У картины, по Булатову, есть «поверхность; глубокое пространство; высокое пространство; собственный свет». Глубокое пространство работает «по ту сторону ее поверхности», высокое развивается «от поверхности на зрителя». В «Славе КПСС» эти два пространства враждуют, буквы – преграда, клетка, мешающая прорваться к небу и норовящая его заслонить. Но если сфокусироваться на небе, оно живет собственной жизнью и дает свободу, лозунгами ее не ограничить. Абсурд и реальность запрещающих установок, с одной стороны, и пейзажа, с другой, исследовались Булатовым постоянно. На холсте «Не прислоняться» метро-надпись пыталась оградить поле, лес и небо. Слова, цифры (как обозначение XX века) художник переносил вперед, отодвигал на дальний план, пускал фронтально и по диагонали, словно каждый раз наново стараясь понять, сколько свободы можно отвоевать путем работы с холстом.
Когда Ольга Свиблова открывала после ремонта Мультимедиа Арт Музей и единственный из московских музеев отмечал 90-летие Булатова, на одной из выставочных стен рядом друг с другом разместили эскизы 1970-х «Стойтеидите»/«Стойиди», рисунки 2021–2022-го с красно-черно-белыми буквами «Все не так страшно», – и за 2023-й: «Хватит!» В другой плоскости взаимоотношений слова и образа, принципиально частной, живут булатовские картины со строчками Всеволода Некрасова: «Живу–Вижу», инспирированное «Я хотя не хочу / и не ищу / живу и вижу», «Как идут облака, как идут дела», откликавшееся на «Погоди / я посмотрю / как идут / облака / как идут дела». Это тоже было исследованием пространства, того, как разные его части могут наполняться живыми словами, буквально от поверхности в глубину.
Ничуть не похожим на живопись Булатова полюсом расцвела детская иллюстрация. «Сыгранные» Булатовым и его соратником по Группе Сретенского бульвара Олегом Васильевым в 1959–1989-х «в четыре руки» иллюстрации больше чем к ста книжкам, от «Золушки», «Кота в сапогах», «Чудесного путешествия Нильса с дикими гусями» до «Месяца за месяцем», «Нужных вещей», непослушной хрюшки Холина и «Ау» Сапгира стали классикой. Игровое начало с другим ритмом, иным отношением к плоскости листа, к цвету открывают другую вселенную творчества Булатова и Васильева, принцип разделения рук в которой так и остался неизвестным.

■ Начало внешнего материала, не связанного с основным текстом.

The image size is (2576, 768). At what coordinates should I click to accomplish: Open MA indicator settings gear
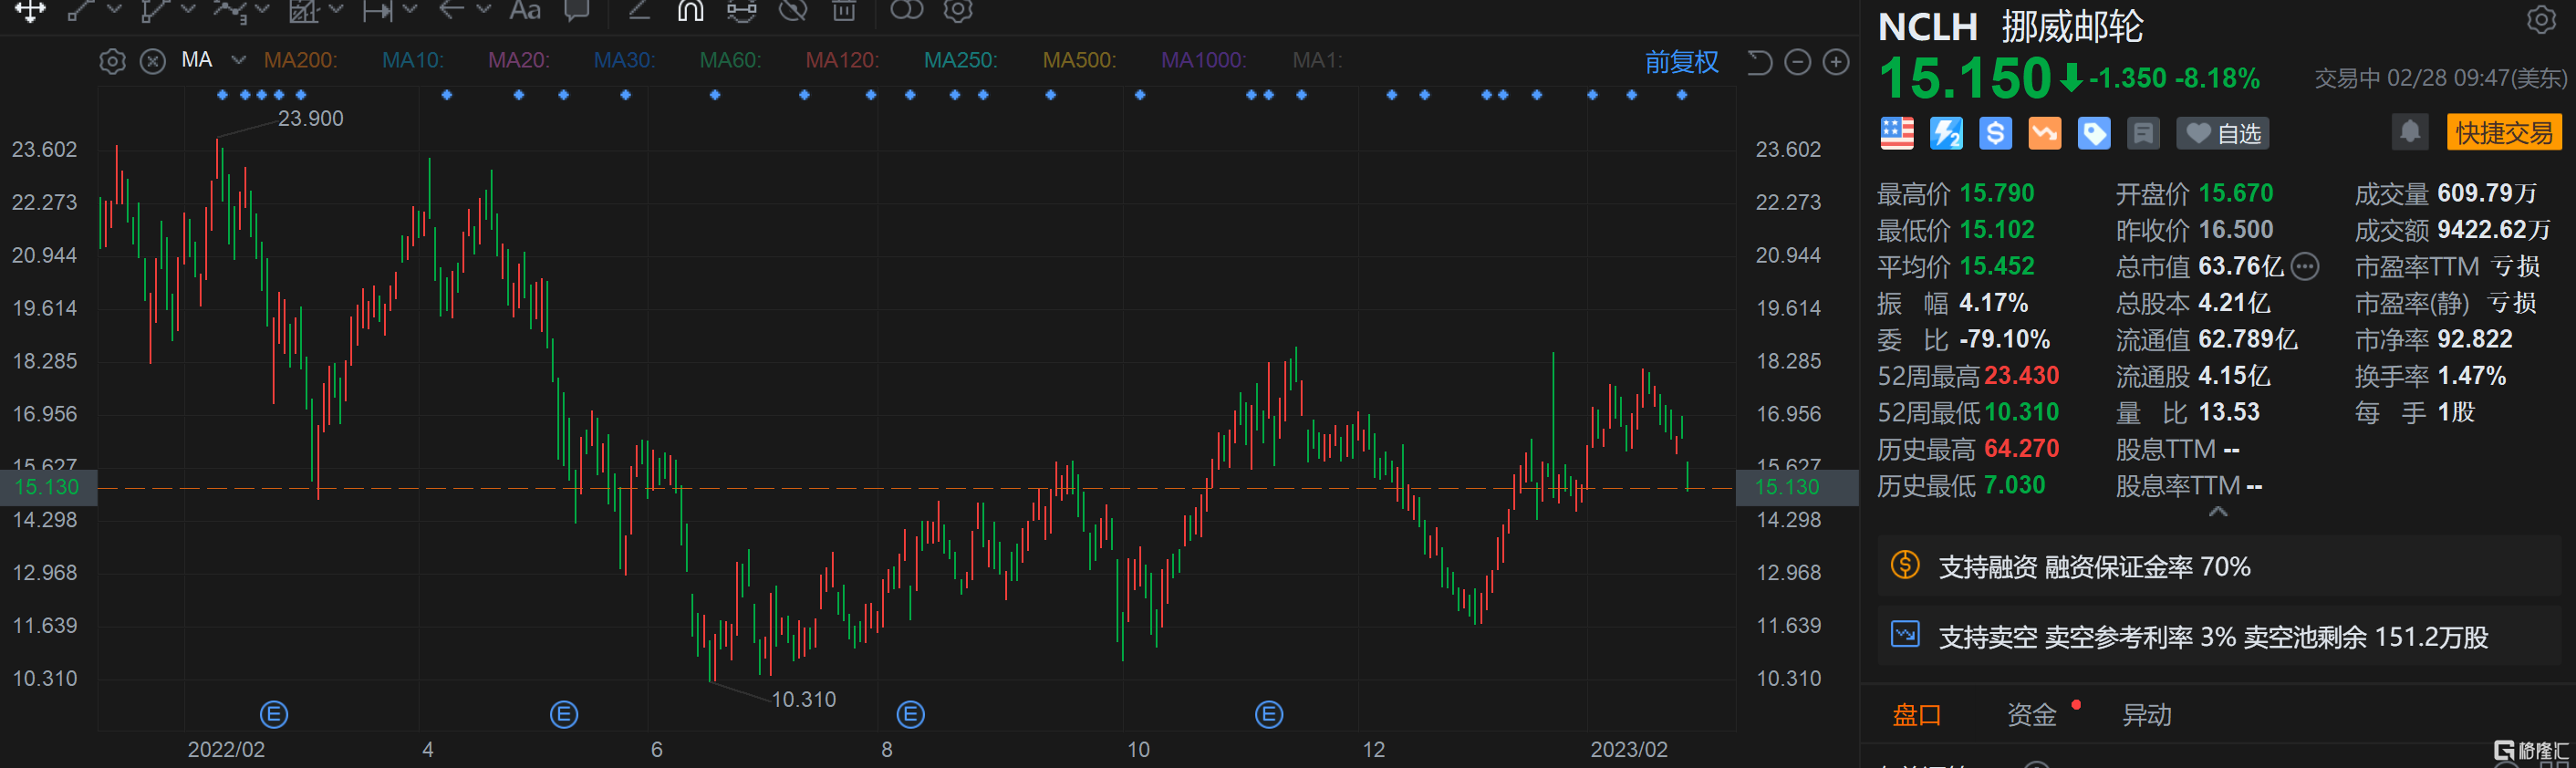[x=113, y=62]
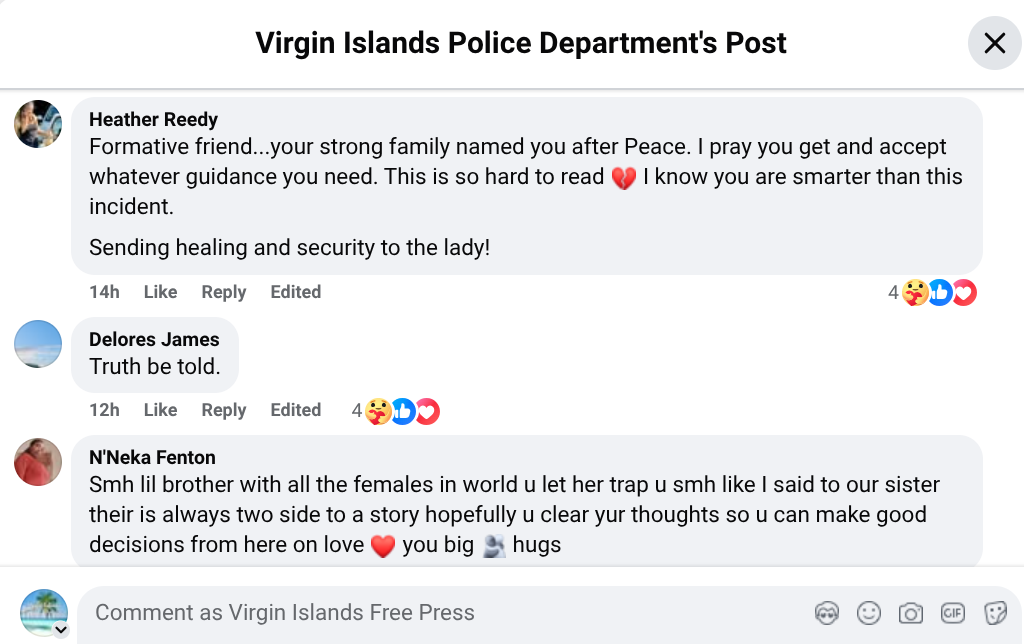Like Delores James's comment
1024x644 pixels.
(x=160, y=410)
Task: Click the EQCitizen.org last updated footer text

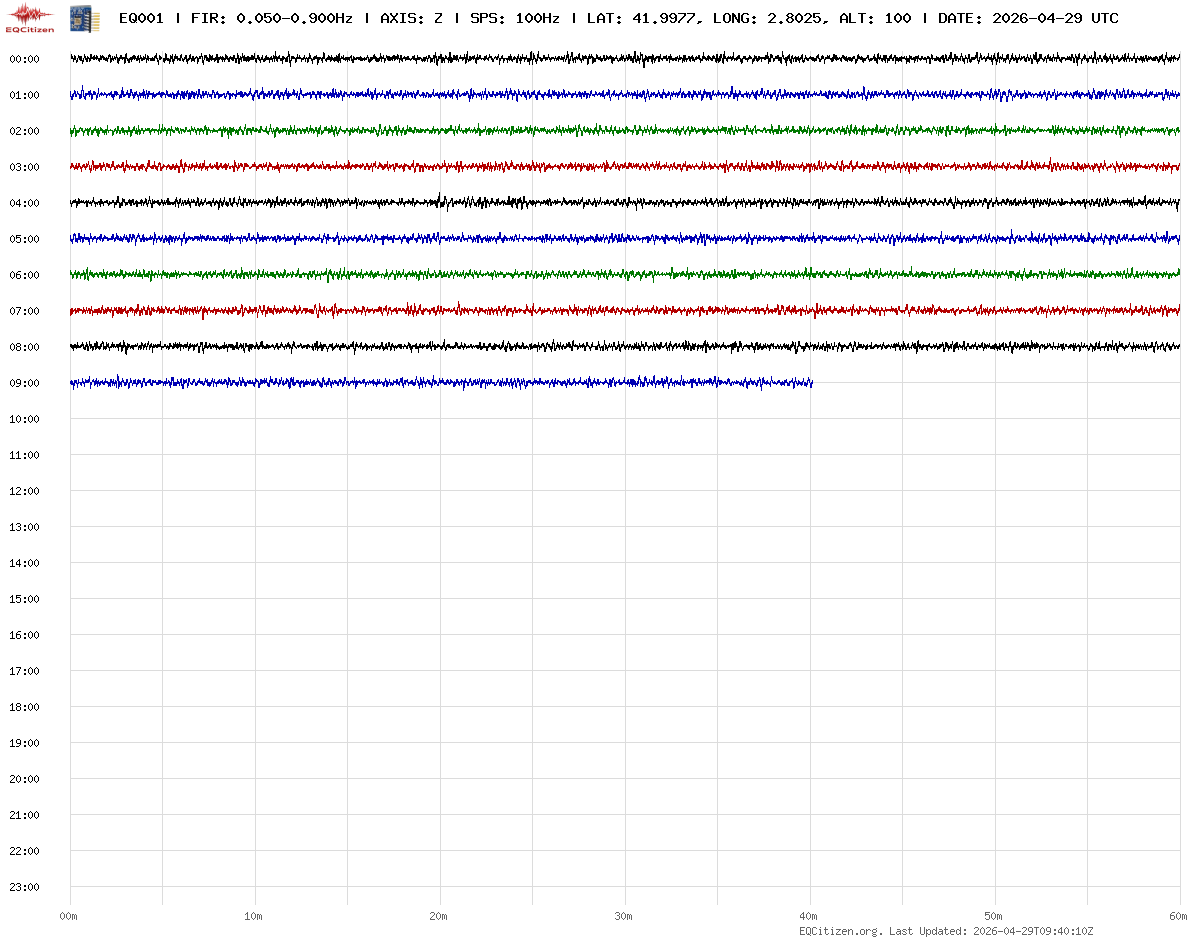Action: pos(945,931)
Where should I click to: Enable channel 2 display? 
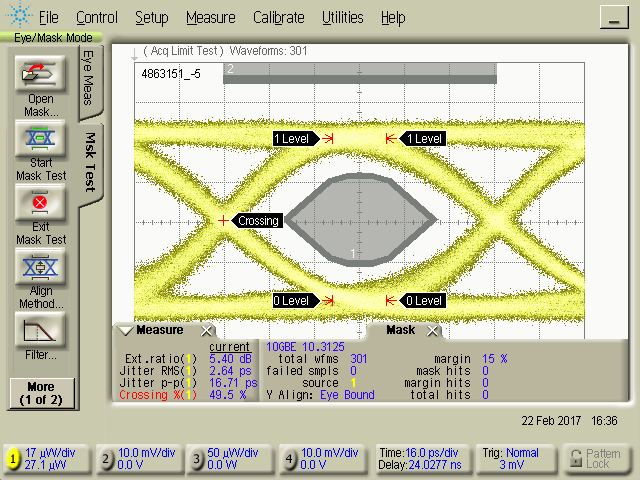click(x=106, y=459)
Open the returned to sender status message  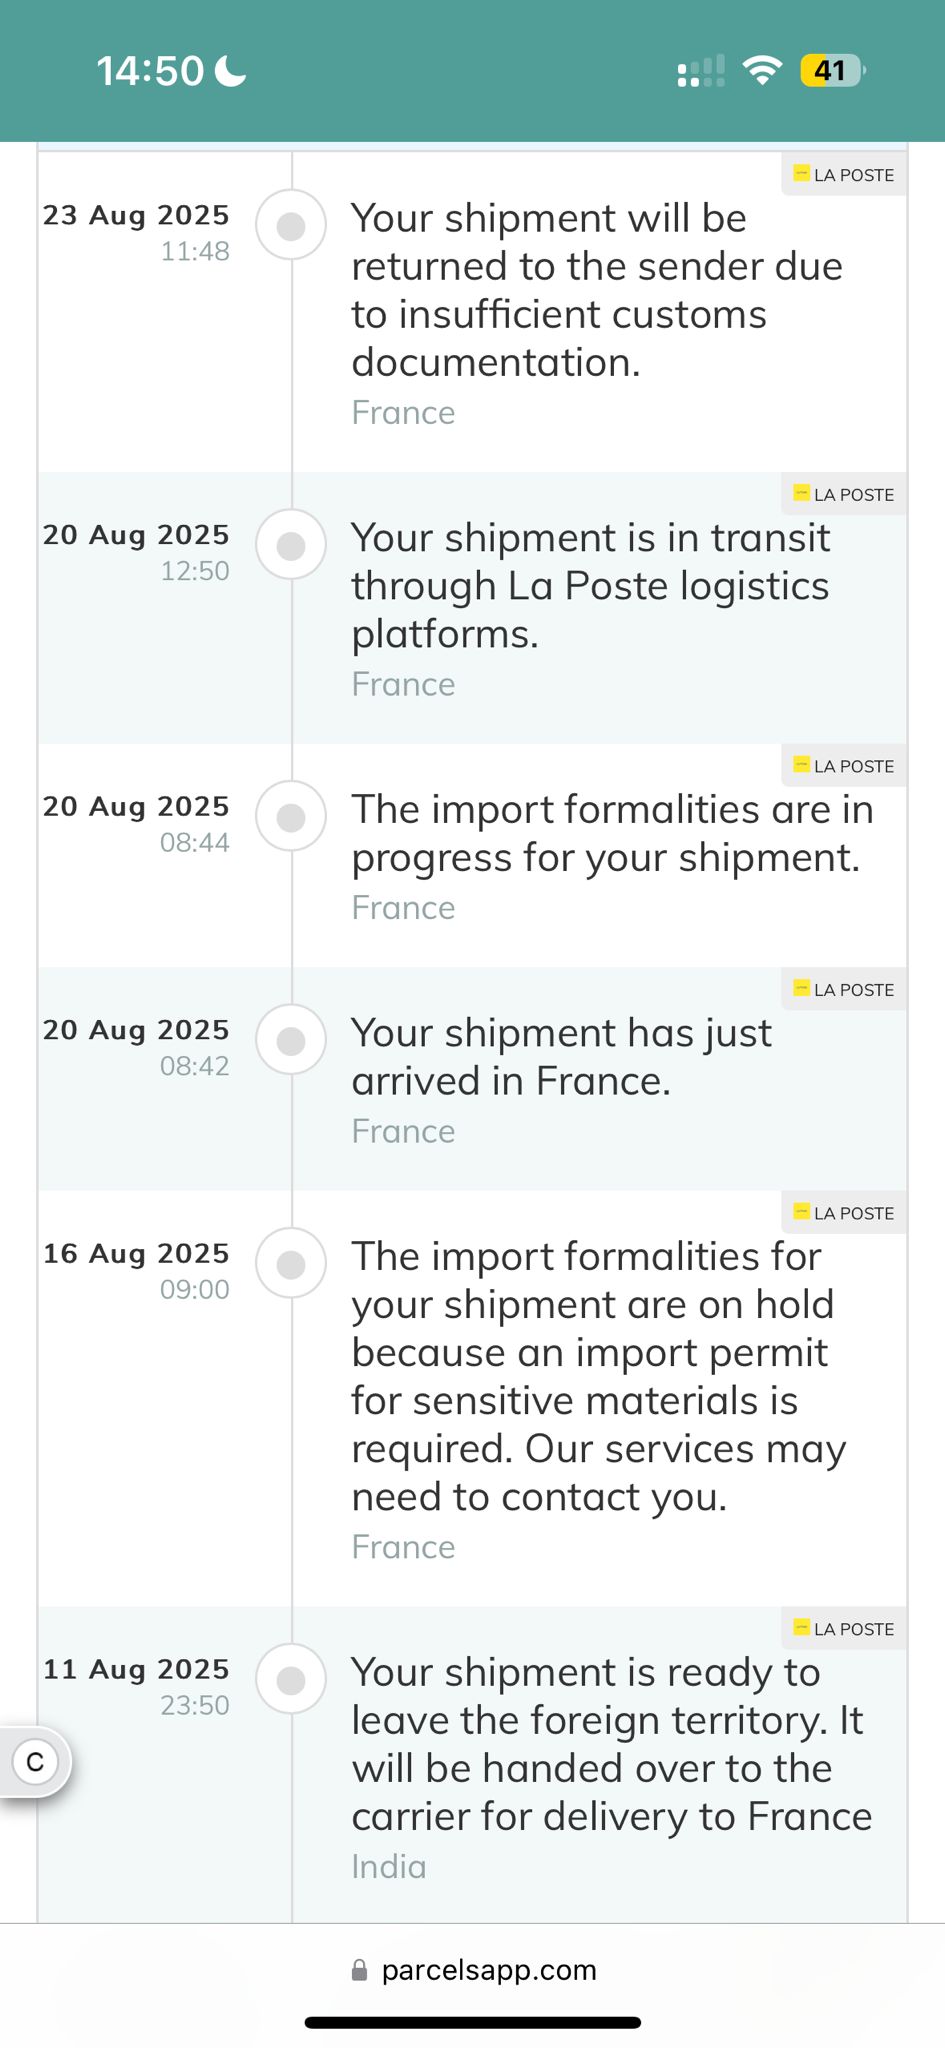(597, 290)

Булатовские изыскания относительно пространства картины привели его к вопросу взаимодействия со зрителем классических произведений, как луврская «Мона Лиза» или «Явление Мессии» Иванова. В переполненном музейном зале с «Джокондой» публика была «стоп-кадром», уведенным в эффект негатива, и казалось, что самая известная леонардовская дама в неменьшей степени и сама вглядывается в новых и новых людей. Когда же Булатов обратился к Иванову, посетители оказались включенными и в само полотно, и в проблему выбора как судьбы.
В отличие от соц-артистов советские идеологические клише у Булатова не были основополагающим мотивом, и пересмешничество его не интересовало. Абсурд вскрывался как один из результатов живописных исследований, возвращений к сходным мотивам, словно художник каждый раз искал новый ответ на вопрос о возможности свободы ментальной и физической, путь к которой могло бы показать пространство холста. На рубеже 2000–2010-х он написал огромную «Дверь», черный-черный холст с худосочным, кое-где прерывающимся белым абрисом – светом, льющимся с той стороны.